Adaptive-AutoMO: A domain adaptive automated multiobjective neural network for reliable lesion malignancy prediction via digital breast tomosynthesis.

Early diagnosis of breast cancer remains a significant global health challenge, and the potential use of deep learning in Digital Breast Tomosynthesis (DBT) based breast cancer diagnosis is a promising avenue. To address data scarcity and domain shift problems in building a lesion malignancy predictive model, we proposed a domain adaptive automated multiobjective neural network (Adaptive-AutoMO) for reliable lesion malignancy prediction via DBT. Adaptive-AutoMO addresses three key challenges simultaneously, they are: privacy preserving, credibility measurement, and balance, which consists of training, adaptation and testing stages. In the training stage, we developed a multiobjective immune neural architecture search algorithm (MINAS) to generate a Pareto-optimal model set with balanced sensitivity and specificity and introduced a Bayesian optimization algorithm to optimize the hyperparameters. In the adaptation stage, a semi-supervised domain adaptive feature network based on maximum mean discrepancy (MMD-SSDAF) was designed, which can make the balanced models adaptable to the target domain and preserve the data privacy in the source domain.

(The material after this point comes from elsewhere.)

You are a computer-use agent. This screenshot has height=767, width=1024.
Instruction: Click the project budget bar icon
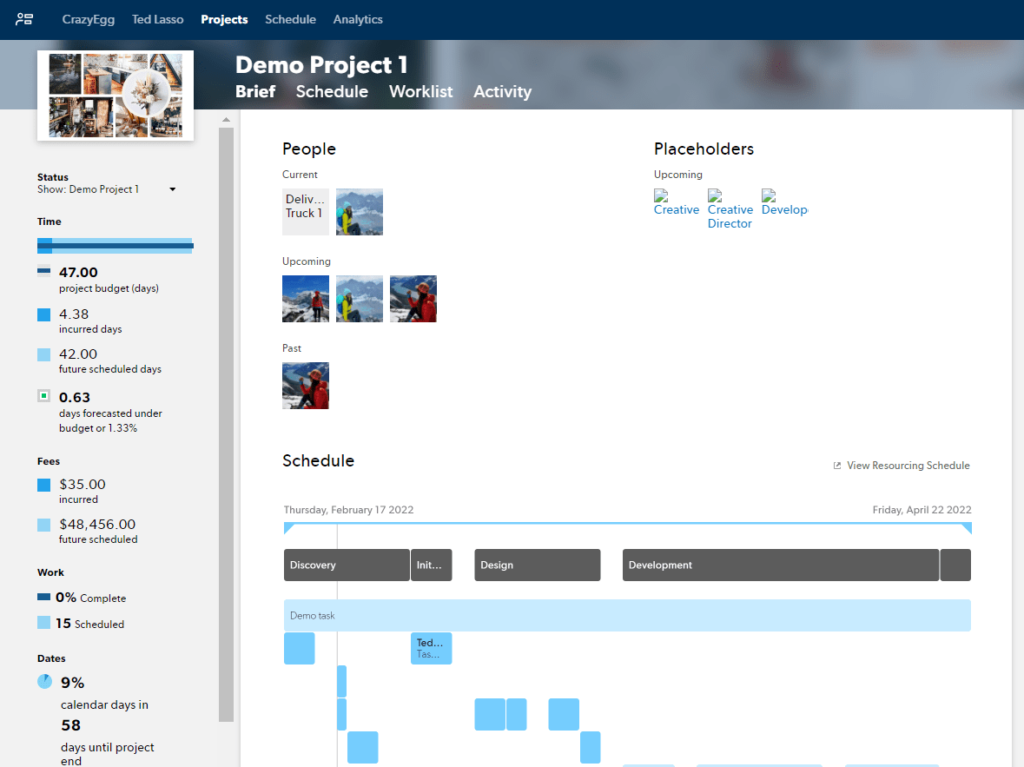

In the testing stage, we proposed an evidence reasoning method based on entropy (ERE) that can fuse multiple adapted models and estimate uncertainty to improve the model credibility. The experiments on two DBT image datasets (source and target domain datasets) revealed that Adaptive-AutoMO outperformed ResNet-18, DenseNet-121, and other available domain adaptive models. Meanwhile, the removal of high uncertainty samples resulted in a performance improvement in the target domain. These experiments affirmed that Adaptive-AutoMO can not only enhance model's performance, but also preserve privacy in the source domain data, boost model credibility, and achieve a balance between sensitivity and specificity.